*Action item*
Copy word for word, please, the lines of the entries below running from the one containing "Click the UI" to the one containing "Task: Click the camera", both ends included.

● ● ● ● ●

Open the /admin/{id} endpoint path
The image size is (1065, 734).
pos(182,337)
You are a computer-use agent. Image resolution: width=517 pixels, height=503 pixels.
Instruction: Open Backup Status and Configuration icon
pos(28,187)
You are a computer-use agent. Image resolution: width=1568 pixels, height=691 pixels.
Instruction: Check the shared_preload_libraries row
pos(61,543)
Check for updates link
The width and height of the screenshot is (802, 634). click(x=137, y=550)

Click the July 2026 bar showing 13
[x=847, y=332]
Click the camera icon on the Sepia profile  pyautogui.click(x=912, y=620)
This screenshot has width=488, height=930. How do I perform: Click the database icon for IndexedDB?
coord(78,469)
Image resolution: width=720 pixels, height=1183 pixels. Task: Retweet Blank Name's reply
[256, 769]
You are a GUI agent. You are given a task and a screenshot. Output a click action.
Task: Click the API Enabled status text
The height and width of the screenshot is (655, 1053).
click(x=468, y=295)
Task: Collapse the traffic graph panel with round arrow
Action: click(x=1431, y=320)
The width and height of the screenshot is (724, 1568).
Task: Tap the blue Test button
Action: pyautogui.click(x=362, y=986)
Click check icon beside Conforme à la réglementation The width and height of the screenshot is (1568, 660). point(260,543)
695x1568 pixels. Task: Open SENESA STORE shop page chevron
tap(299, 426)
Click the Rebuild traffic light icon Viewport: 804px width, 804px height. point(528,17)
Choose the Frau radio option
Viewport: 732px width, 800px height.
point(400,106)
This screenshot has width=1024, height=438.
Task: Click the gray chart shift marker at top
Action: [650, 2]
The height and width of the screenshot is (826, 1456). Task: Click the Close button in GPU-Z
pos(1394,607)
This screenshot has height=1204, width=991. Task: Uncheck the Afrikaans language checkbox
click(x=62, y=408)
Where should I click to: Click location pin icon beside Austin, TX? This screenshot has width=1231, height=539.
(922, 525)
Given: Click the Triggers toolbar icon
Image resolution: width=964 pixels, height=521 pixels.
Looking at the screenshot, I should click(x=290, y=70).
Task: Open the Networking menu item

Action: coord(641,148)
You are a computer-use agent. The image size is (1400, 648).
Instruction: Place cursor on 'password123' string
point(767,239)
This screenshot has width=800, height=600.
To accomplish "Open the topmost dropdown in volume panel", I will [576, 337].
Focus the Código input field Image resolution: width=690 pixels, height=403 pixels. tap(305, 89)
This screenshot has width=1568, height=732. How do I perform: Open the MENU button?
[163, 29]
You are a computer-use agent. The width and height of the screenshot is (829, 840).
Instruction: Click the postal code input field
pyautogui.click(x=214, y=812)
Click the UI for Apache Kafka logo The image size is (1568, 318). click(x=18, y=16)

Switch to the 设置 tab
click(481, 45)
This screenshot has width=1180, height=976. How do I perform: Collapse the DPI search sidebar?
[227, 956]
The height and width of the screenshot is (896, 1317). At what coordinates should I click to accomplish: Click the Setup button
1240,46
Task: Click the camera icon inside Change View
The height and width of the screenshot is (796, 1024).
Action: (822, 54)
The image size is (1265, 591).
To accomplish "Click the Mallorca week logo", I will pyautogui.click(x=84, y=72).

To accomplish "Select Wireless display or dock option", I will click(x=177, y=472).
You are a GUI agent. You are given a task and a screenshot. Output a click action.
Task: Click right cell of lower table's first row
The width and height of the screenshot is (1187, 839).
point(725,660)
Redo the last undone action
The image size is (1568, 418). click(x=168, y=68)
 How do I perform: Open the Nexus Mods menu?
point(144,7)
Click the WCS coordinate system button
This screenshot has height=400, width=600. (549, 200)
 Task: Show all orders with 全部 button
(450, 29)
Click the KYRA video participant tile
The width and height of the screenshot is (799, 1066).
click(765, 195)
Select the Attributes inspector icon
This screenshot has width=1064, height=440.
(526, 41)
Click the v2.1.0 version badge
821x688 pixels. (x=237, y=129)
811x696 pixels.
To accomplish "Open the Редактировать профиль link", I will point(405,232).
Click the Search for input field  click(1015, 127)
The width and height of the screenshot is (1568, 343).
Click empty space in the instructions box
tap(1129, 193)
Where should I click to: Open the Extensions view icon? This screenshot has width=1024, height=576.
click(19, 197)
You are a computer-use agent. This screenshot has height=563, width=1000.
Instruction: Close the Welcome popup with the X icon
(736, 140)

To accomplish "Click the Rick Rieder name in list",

● ● ● ● ●

*Answer box*
Click the UI for Apache Kafka logo The image size is (1568, 318). click(x=18, y=16)

Switch to the 设置 tab
click(481, 45)
This screenshot has width=1180, height=976. How do I perform: Collapse the DPI search sidebar?
[227, 956]
The height and width of the screenshot is (896, 1317). At what coordinates should I click to accomplish: Click the Setup button
1240,46
Task: Click the camera icon inside Change View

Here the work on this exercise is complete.